STJ. 3ª Turma. REsp 1654843/SP, Rel. Min. Ricardo Villas Bôas Cueva, julgado em 27/02/2018.
Dito isso, o leitor deve se perguntar: “bom, e quais seriam essas situações concretas em que a demora é capaz de abalar moralmente o adquirente?”.
Não se poderia, evidentemente, esgotar todas as possíveis situações da vida em que o atraso na entrega do imóvel geraria um abalo moral indenizável, dado que as situações do cotidiano são demasiadamente ricas e incalculáveis para serem previstas à exaustão.
Para se dar um norte concreto ao leitor, contudo, traz-se dois exemplos retirados da jurisprudência próprio STJ.

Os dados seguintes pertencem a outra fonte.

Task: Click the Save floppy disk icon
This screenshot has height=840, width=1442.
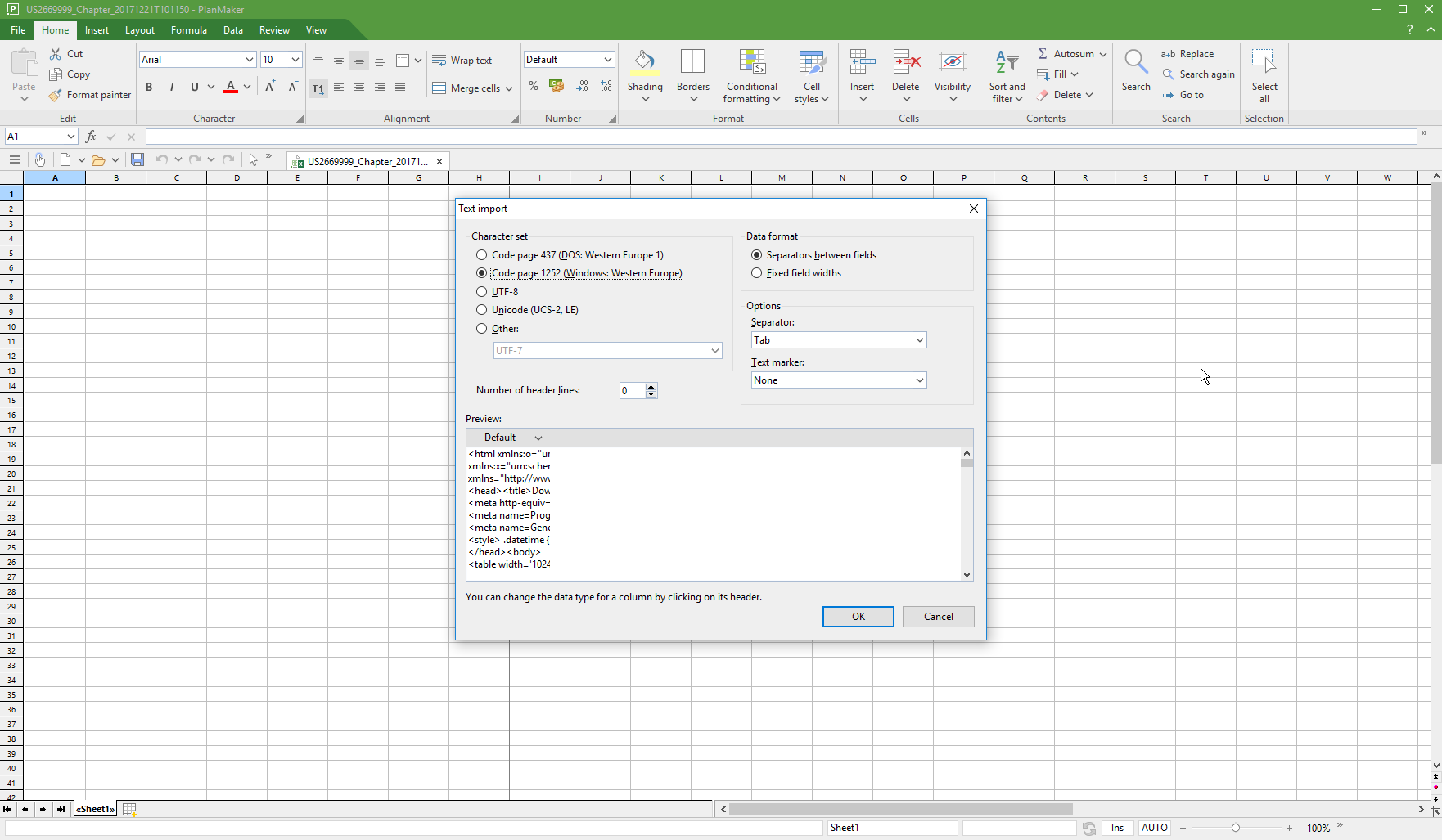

No primeiro desses exemplos, o atraso atingiu a monta intolerável de 3 (três) anos. Sendo assim, para além de mero atraso, o Tribunal entendeu que o prolongamento da privação do imóvel para moradia própria por três longos anos foi de tal maneira grave que atingiu os direitos de personalidade do comprador:
Conforme a jurisprudência pacífica do STJ, o atraso expressivo na entrega de empreendimento imobiliário - como no caso dos autos, 3 (três) anos - pode configurar dano ao patrimônio moral do contratante, circunstância que enseja a reparação.
STJ. 4ª Turma. AgInt no REsp 1679556/SE. Rel. Min. Maria Isabel Gallotti. Julgado em 10/04/2018.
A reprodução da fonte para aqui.